**What is required:** Below is some data. Retype exactly the lines starting at the one with "[Next announcement] (159, 13)" and ending at the one with "LOVE the Journey Crop (52, 1943)".

[[ Supplied records open ]]

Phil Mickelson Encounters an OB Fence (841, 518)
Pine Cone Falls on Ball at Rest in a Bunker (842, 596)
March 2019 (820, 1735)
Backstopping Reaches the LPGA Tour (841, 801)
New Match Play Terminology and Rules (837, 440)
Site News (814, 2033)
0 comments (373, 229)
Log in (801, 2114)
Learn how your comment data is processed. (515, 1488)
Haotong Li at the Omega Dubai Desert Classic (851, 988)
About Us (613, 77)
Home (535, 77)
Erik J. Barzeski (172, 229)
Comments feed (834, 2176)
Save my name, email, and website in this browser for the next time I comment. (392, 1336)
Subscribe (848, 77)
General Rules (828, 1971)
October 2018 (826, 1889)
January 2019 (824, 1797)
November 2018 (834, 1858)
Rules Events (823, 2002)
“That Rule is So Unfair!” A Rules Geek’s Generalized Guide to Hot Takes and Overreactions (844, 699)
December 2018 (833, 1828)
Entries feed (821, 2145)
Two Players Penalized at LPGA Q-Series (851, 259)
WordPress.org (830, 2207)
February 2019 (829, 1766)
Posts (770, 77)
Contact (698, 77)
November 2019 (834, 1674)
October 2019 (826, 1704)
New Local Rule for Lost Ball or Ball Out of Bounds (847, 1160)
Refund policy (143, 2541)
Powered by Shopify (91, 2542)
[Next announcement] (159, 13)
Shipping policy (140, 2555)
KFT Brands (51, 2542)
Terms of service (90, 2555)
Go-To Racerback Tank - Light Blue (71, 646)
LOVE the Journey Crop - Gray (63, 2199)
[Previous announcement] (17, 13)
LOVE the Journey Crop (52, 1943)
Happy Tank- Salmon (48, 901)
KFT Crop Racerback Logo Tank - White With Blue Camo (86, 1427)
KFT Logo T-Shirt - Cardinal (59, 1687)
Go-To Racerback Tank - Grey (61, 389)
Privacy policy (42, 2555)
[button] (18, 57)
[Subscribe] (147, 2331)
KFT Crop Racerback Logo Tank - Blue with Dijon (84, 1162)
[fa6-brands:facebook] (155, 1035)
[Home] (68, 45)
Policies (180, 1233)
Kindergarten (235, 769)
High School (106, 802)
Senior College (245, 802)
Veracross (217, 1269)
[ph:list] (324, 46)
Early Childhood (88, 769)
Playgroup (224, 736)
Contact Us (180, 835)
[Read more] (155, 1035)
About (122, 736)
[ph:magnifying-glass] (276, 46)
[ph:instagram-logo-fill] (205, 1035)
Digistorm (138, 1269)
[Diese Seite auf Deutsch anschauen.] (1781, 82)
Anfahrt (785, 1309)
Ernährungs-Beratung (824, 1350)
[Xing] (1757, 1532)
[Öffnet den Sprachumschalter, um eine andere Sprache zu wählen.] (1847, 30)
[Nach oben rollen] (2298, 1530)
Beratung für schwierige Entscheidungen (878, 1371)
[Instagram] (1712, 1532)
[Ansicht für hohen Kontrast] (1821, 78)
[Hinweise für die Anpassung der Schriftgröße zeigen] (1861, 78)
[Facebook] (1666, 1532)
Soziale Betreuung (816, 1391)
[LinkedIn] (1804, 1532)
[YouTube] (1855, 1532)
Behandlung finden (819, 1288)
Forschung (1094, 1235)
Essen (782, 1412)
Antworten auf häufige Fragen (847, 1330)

[[ Supplied records closed ]]

**Task output:**
[Next announcement] (159, 13)
Shipping policy (140, 2555)
KFT Brands (51, 2542)
Terms of service (90, 2555)
Go-To Racerback Tank - Light Blue (71, 646)
LOVE the Journey Crop - Gray (63, 2199)
[Previous announcement] (17, 13)
LOVE the Journey Crop (52, 1943)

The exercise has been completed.